Buchan thought Hitchcock improved his book; he was right. But Hitchcock, in adopting Buchan’s model, also managed to turn it on its head. Buchan was a much honored figure of the British establishment; his heroes fight for the noblest goals of the old Empire. Even Hannay’s final triumph comes only after he can appeal to the highest British authorities.

But Hitchcock is more mischievous. He brings down the spy ring, but Scotland Yard and the Foreign Office remain deluded until the very end. Under Hitchcock’s supervision Hannay’s respectable romantic life teeters on the risqué, teasingly flirting with the forbidden: Hannay and a woman sit on a bed in an inn, handcuffed, his hand gliding along her legs as she removes her damp stockings. Old values are undermined in Hitchcock’s slippery spy-ridden world.

Hitchcock’s American films go even further in transforming the Buchan model of the hunted innocent. In “North by Northwest” — a kind of American version of “The 39 Steps” in which American landmarks replace the Scottish landscape — Cary Grant learns that he may be hunted by foreign spies, but that ultimately he can’t entirely trust the Professor and his Washington colleagues either. The play version of “The 39 Steps” goes even further, making Buchan’s faith in Hannay seem a bit absurd; the entire genre of the spy novel, with all its attitudes, becomes the object of gentle mockery.

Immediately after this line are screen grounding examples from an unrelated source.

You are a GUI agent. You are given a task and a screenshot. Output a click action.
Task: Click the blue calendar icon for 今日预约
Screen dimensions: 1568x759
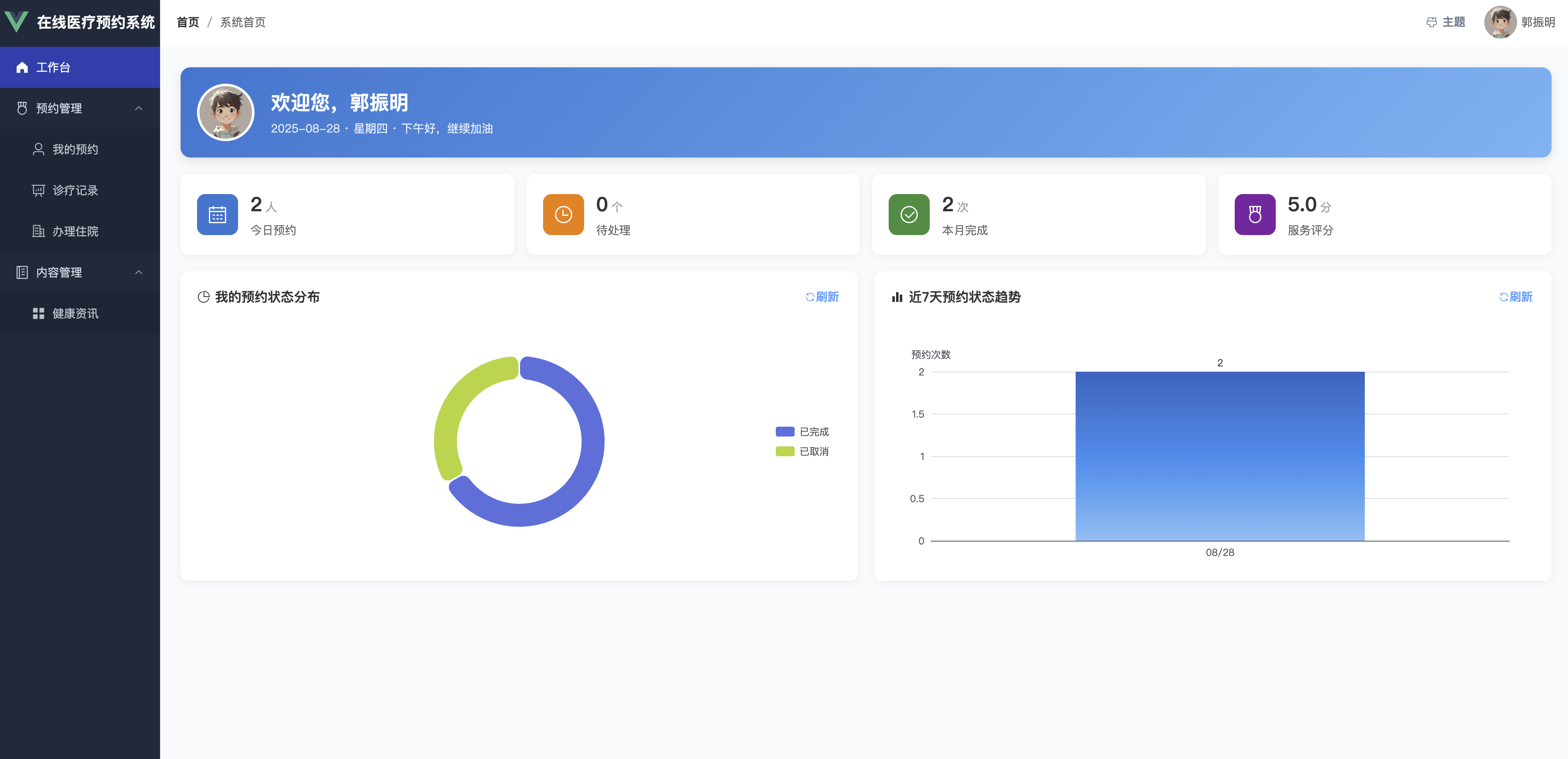tap(217, 215)
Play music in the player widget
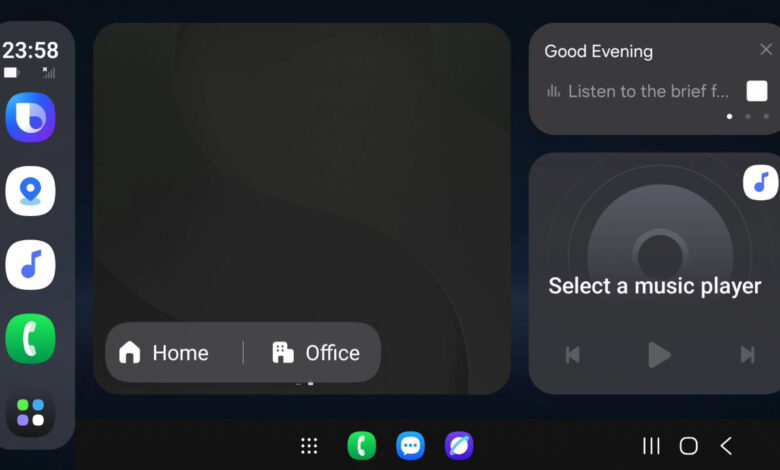This screenshot has height=470, width=780. (659, 355)
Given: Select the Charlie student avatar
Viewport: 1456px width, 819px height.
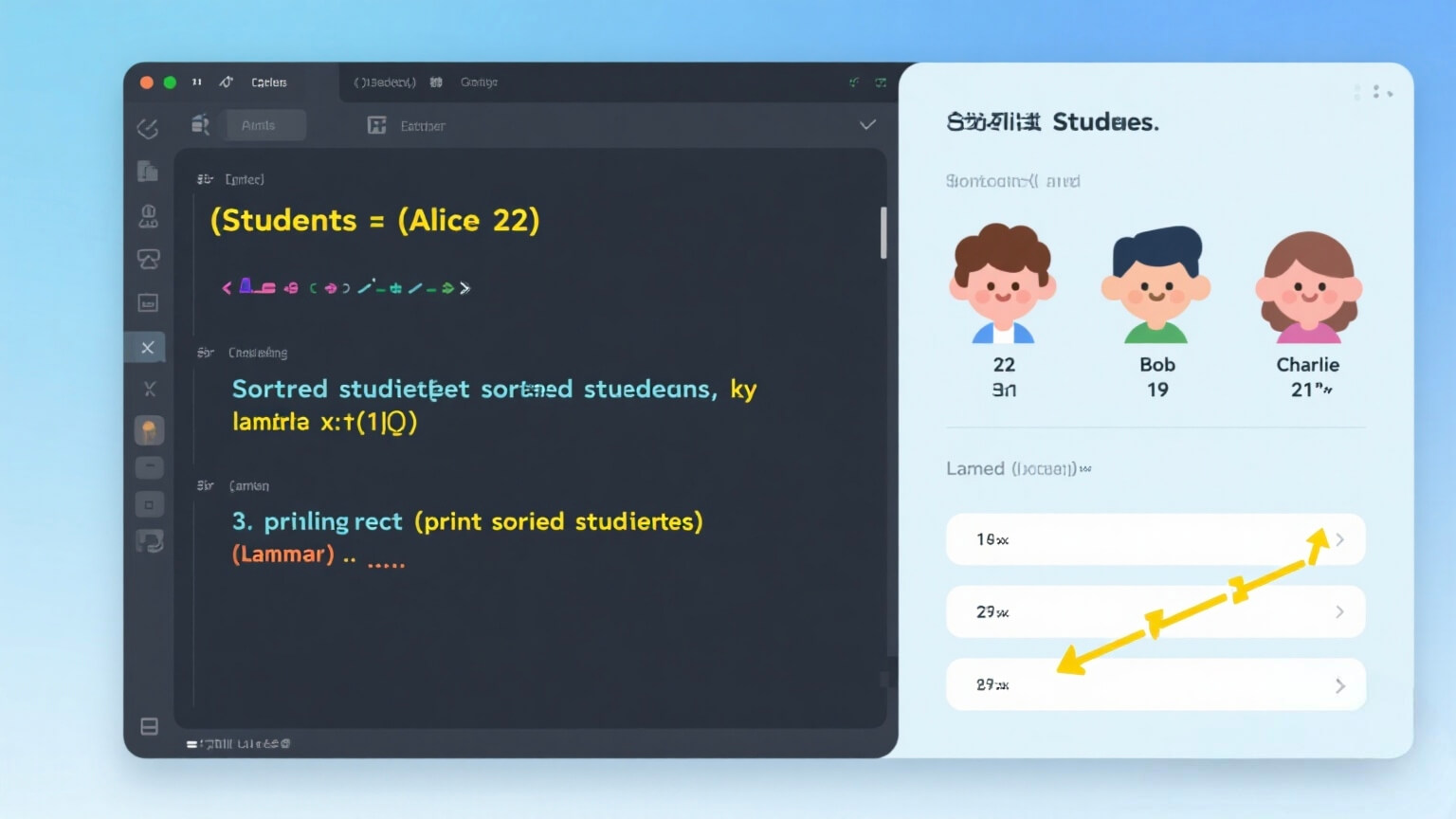Looking at the screenshot, I should click(1308, 286).
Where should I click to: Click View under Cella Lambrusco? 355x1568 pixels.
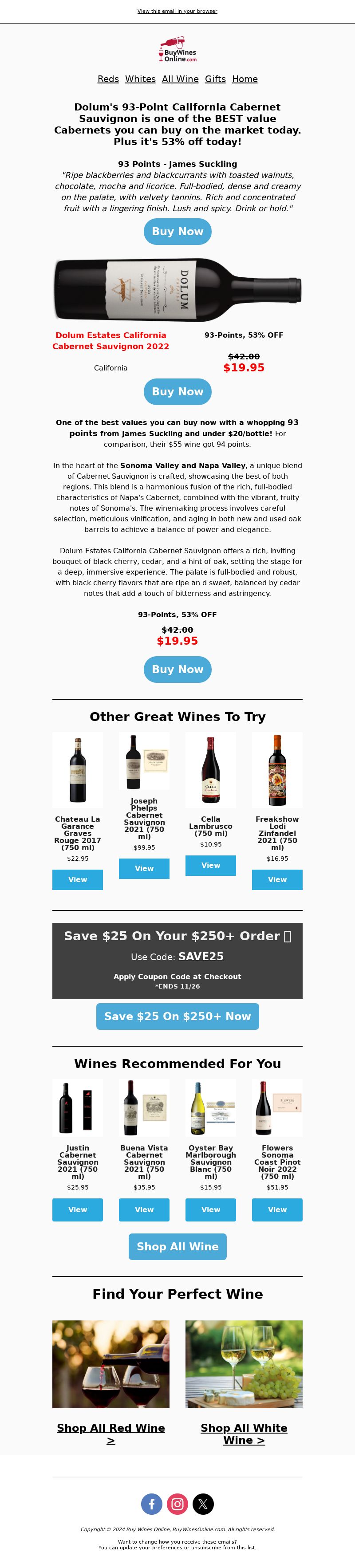click(x=211, y=866)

But this may not be entirely fair to ourselves or to Buchan. Yes, Buchan was, as he knew, a creature of the imperial age; hints of mild racial and anti-Semitic offense are not difficult to find in his novels. But Buchan, who wrote a 24-volume history of the First World War and had been Britain’s director of information during that war, was more subtle than he might at first seem.

In the two novels about Hannay that followed “The 39 Steps” — “Greenmantle” (1916) and “Mr. Standfast” (1919), both written and published as the war raged — there is no ambiguity about who the good guys are. The opponents are as demonically brilliant as Sherlock Holmes’s nemesis, Professor Moriarty. But Hannay’s experiences keep posing challenges.

In “Greenmantle” his contact with a sympathetic German woman makes him think about “the crazy folly of war.” He says, “When I saw the splintered shell of Ypres and heard hideous tales of German doings, I used to want to see the whole land of the Boche given up to fire and sword.” But then he realizes that would be an error: “To be able to laugh and to be merciful are the only things that make man better than the beasts.”

This doesn’t make Buchan a pacifist; “Mr. Standfast” begins with a pointed satire of pacifist positions taken in England at the time. Yet one of its admirable characters is a conscientious objector who refuses to fight, but not to help, even risking his life for Hannay.

In “Greenmantle” — written in reaction to the alliance between Turkey and the German-led powers — even the threat of militant Islam is treated with some insight, as one character worries over what happens when a people that wants to “prune life of its foolish fringes and get back to the noble bareness of the desert” is led by a prophet who might seek to simplify belief not with “the simplicity of the ascetic, which is of the spirit, but the simplicity of the madman.”

In these shockers Buchan simply won’t allow his readers not to care or think, and in the midst of melodrama he touches some amazingly subtle nerves. “You think that a wall as solid as the earth separates civilization from barbarism,” a character says in one. “I tell you the division is a thread, a sheet of glass.”

That is something that Hitchcock would have agreed with. But Hitchcock, haunted by the Buchan model of the hunted innocent, could make it seem as if neither side could claim virtue. Buchan was never tempted along those lines. So while it may be Hitchcock’s “39 Steps” we remember and still laugh at on Broadway, it is Buchan’s that insists that differences matter more than we might think.